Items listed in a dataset
BEGIN
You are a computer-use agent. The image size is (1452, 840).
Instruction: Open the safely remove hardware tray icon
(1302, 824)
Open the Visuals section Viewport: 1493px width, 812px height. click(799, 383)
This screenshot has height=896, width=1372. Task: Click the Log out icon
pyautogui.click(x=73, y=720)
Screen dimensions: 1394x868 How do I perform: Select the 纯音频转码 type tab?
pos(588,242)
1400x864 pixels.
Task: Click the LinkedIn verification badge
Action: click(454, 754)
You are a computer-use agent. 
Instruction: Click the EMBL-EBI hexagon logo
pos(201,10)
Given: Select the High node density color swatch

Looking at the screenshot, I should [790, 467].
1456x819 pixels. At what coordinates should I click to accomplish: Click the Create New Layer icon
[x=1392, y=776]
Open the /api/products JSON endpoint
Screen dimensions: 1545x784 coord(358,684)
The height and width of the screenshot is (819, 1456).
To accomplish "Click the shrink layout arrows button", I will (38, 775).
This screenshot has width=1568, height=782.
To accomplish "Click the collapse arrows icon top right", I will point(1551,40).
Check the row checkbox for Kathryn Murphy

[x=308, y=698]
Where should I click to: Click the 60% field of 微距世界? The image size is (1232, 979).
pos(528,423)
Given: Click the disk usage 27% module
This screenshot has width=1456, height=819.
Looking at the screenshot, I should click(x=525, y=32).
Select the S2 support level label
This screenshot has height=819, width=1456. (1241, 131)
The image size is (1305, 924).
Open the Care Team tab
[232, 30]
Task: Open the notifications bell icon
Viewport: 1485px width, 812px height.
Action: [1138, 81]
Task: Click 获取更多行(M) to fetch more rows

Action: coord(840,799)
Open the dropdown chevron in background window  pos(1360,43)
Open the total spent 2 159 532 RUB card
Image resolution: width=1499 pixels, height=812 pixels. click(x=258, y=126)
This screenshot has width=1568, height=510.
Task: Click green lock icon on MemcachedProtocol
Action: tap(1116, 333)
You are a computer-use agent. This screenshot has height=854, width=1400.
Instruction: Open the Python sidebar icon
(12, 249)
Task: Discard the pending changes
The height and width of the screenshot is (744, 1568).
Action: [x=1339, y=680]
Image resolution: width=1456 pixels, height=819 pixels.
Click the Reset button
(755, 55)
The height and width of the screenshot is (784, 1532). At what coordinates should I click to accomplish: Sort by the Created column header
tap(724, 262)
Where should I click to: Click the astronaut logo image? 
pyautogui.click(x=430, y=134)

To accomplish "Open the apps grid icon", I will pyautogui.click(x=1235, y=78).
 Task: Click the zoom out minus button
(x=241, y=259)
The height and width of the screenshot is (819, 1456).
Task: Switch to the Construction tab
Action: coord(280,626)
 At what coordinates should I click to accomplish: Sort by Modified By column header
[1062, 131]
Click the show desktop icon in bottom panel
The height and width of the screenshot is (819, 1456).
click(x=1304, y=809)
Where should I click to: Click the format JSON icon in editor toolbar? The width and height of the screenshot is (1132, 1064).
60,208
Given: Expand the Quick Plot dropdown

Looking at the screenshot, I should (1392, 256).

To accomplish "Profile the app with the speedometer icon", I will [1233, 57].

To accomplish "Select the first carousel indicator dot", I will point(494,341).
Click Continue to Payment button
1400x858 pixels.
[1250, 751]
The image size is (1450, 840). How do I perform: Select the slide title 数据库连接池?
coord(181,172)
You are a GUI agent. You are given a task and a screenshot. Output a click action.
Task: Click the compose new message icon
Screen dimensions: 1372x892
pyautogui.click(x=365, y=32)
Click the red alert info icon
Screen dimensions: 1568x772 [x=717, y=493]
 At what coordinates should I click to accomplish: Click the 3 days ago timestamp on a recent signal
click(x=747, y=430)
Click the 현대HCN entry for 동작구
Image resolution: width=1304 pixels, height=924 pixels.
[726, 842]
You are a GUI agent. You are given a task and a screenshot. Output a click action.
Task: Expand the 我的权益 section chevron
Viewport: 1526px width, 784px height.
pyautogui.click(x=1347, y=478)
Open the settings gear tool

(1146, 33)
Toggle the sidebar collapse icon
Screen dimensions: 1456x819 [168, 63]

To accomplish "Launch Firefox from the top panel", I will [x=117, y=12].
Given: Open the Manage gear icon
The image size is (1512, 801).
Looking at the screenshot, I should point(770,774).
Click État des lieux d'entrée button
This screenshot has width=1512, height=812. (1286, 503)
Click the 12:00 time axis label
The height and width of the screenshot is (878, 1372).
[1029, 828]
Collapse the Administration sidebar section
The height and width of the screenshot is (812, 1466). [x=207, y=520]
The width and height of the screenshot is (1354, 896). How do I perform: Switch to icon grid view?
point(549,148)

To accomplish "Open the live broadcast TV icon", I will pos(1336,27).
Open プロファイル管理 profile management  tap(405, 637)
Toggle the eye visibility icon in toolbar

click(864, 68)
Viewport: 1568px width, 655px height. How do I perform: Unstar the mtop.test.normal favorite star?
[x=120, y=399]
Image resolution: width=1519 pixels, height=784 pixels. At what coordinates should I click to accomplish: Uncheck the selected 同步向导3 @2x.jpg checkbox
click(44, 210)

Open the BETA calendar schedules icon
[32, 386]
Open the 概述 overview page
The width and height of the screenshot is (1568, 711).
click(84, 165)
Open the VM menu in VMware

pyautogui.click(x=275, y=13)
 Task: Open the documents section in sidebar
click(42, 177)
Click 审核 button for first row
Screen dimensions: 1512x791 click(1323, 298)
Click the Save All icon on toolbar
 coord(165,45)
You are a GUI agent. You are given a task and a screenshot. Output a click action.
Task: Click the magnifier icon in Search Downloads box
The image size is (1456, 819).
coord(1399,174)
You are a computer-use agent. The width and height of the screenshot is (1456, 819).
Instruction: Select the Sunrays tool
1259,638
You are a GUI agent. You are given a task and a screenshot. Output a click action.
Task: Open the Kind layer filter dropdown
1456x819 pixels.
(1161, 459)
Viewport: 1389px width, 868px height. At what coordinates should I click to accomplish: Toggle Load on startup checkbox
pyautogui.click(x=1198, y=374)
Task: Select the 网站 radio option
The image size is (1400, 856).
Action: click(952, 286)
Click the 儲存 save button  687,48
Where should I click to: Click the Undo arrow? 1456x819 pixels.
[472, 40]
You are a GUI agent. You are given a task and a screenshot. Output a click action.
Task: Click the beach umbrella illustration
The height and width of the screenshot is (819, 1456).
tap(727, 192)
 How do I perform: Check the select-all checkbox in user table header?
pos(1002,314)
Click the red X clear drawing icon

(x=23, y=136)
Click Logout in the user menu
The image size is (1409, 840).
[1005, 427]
END
** Activity **
From the line that holds "How do I perform: Check" to the last line of the records above, print each line exactly. Add nothing else.

** Answer to this problem **
 How do I perform: Check the select-all checkbox in user table header?
pos(1002,314)
Click the red X clear drawing icon

(x=23, y=136)
Click Logout in the user menu
The image size is (1409, 840).
[1005, 427]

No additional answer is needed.